- North American Sega CD box art
- Developer: Hudson Soft
- Publisher: Hudson Soft
- Platforms: PC Engine CD, Sega CD
- Release: PC Engine CD JP: June 7, 1991; Sega CD NA: 1995; EU: July 1995;
- Genre: Adventure
- Mode: Single-player

= The Space Adventure (video game) =

1991 video game

The Space Adventure – Cobra: The Legendary Bandit (コブラII: 伝説の男, Kobura II: Densetsu no Otoko), also known simply as The Space Adventure, is an adventure game released for the PC Engine CD-ROM² System in 1991 in Japan and for the Sega CD in 1995 in North America and Europe. It is the sequel to a Japan only game titled Cobra: Kokuryuuou no Densetsu released for the PC Engine CD in 1989, both being based on the manga and anime series Cobra by Buichi Terasawa. The game was developed and published by Hudson Soft and was one of the last games to be published for the Sega CD in both North America and Europe. The format of the game is similar to Snatcher while the plot is based on one of Cobra's early adventures.

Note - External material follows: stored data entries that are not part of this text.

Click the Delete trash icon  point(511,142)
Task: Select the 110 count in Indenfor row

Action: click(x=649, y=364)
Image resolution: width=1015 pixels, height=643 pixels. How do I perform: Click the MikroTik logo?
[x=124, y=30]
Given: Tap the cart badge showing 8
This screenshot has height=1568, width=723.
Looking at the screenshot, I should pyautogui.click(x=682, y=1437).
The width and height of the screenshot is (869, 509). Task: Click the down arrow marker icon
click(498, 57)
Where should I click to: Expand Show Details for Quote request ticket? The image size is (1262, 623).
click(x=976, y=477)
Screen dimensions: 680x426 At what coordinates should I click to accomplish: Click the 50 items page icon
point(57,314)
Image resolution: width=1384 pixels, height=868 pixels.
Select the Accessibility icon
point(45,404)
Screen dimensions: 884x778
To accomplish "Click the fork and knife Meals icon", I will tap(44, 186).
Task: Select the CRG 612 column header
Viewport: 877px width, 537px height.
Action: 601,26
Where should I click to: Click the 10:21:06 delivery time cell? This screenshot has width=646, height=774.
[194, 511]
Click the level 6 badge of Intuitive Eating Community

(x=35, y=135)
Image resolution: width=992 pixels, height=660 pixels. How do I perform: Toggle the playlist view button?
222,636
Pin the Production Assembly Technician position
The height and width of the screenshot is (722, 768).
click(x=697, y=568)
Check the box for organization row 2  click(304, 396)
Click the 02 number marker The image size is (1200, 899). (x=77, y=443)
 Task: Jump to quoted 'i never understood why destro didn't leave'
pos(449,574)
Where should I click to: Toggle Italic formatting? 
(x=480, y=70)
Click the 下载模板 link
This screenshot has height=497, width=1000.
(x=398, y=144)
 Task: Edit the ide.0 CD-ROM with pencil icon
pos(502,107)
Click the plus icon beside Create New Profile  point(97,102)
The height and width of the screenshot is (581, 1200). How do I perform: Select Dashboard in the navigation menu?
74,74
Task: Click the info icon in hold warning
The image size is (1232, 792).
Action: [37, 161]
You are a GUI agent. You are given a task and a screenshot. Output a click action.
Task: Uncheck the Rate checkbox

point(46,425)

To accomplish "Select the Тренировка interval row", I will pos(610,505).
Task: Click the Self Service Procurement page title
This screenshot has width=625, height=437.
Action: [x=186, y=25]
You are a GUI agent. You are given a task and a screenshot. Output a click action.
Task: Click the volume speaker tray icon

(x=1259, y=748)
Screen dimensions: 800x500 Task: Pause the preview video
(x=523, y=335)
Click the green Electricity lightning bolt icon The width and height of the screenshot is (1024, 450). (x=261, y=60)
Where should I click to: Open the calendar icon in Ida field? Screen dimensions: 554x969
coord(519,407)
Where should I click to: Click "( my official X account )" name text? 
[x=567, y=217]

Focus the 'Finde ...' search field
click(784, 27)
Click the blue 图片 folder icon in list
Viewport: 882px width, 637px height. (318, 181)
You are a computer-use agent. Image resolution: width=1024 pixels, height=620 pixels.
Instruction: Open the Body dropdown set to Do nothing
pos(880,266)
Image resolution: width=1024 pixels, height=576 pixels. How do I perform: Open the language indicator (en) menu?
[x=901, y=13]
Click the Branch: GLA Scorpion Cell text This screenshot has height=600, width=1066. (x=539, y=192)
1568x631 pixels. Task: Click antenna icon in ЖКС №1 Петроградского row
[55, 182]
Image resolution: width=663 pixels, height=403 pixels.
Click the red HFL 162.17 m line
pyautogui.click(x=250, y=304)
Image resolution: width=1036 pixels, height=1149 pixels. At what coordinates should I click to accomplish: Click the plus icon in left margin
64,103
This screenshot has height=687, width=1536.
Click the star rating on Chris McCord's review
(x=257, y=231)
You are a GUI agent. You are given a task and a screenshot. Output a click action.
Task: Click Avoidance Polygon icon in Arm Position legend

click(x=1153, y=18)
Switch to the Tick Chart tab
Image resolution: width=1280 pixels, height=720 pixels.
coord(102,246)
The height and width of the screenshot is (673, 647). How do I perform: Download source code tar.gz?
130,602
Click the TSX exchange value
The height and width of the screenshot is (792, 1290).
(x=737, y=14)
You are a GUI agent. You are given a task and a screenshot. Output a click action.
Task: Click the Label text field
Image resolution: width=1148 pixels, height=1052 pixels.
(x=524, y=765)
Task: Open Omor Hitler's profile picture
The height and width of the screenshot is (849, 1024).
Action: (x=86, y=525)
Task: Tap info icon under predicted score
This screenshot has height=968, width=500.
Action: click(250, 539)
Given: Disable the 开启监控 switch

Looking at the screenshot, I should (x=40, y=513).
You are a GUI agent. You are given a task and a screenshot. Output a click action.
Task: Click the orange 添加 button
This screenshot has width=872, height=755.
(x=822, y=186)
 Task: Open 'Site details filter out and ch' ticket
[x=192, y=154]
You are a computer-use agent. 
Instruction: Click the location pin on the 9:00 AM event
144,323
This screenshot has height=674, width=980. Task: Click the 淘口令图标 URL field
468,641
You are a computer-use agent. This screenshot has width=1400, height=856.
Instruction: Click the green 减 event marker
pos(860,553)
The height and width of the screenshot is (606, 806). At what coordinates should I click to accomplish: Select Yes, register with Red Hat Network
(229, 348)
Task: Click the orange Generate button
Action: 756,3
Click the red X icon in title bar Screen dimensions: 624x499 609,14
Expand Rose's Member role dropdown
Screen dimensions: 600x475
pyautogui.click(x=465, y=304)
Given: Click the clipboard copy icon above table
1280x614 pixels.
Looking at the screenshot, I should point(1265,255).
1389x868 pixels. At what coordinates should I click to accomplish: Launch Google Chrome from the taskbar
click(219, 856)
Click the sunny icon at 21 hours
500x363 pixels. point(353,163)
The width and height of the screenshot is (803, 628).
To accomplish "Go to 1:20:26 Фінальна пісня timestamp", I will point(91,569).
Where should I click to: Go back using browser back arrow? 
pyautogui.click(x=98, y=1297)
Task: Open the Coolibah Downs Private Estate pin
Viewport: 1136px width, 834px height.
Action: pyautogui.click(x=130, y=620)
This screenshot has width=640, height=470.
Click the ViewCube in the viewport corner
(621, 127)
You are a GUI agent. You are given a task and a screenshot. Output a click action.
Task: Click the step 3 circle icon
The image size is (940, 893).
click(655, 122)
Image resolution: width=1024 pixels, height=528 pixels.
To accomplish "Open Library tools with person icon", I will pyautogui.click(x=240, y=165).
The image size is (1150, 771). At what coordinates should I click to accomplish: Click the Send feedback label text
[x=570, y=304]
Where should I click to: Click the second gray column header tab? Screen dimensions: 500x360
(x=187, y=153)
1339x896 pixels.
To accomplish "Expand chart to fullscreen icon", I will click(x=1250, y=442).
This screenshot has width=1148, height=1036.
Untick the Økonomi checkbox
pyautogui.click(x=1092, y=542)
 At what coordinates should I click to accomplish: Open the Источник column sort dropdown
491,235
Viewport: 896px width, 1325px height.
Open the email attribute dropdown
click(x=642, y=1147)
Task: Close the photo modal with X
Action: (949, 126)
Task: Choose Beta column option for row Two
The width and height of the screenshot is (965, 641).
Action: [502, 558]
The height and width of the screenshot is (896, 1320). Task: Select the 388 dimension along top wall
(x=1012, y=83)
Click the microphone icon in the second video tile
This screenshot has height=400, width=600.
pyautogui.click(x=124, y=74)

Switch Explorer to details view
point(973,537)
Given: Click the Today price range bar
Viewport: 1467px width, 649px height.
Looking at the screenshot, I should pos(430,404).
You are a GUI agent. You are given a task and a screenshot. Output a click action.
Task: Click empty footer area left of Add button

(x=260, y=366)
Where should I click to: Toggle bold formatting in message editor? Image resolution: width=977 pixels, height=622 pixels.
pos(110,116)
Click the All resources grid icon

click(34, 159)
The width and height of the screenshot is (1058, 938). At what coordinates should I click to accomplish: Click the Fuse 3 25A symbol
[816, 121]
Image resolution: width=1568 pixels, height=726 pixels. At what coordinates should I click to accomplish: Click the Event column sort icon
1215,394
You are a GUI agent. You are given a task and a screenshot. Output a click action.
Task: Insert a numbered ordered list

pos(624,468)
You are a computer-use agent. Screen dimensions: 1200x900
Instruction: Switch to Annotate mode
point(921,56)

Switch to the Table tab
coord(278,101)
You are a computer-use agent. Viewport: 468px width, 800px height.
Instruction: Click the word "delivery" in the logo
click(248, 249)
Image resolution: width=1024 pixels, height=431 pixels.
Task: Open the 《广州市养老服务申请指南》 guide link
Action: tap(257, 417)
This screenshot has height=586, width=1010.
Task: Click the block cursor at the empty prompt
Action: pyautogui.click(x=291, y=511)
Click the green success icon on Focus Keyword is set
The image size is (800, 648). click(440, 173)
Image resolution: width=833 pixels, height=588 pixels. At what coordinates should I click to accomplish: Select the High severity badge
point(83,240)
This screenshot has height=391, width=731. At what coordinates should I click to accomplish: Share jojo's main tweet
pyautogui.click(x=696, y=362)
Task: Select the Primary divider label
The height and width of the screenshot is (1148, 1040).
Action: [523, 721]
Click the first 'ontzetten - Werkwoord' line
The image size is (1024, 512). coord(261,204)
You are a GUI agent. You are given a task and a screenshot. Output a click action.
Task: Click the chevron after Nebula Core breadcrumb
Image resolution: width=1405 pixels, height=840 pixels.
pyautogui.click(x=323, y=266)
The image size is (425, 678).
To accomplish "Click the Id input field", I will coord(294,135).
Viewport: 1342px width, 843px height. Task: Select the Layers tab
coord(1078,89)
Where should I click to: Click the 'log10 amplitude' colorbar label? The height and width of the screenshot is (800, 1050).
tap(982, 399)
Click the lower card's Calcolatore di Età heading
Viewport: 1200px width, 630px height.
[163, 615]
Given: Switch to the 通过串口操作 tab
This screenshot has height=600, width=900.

The game is the first anime-licensed game to receive a Mature rating from the ESRB.

== Plot ==
The player takes the role of the manga hero Cobra, who after walking into a bar, learns that a bounty has been placed on his head by the Galaxy Patrol and that he is being hunted by a bounty hunter named Jane Royal. After it is discovered that Cobra's archenemy Crystal Boy is after a treasure hidden by Jane's father, the location of which he encoded in the form of tattoos on his triplet daughters, Cobra and Jane agree to join forces to locate her sisters and defeat Crystal Boy.

==Reception==
GamePro panned the game, comparing it unfavorably to Snatcher. They criticized the poorly illustrated story sequences, the shortage of voice overs and the gameplay.

Next Generation reviewed the Sega CD version of the game, rating it one star out of five.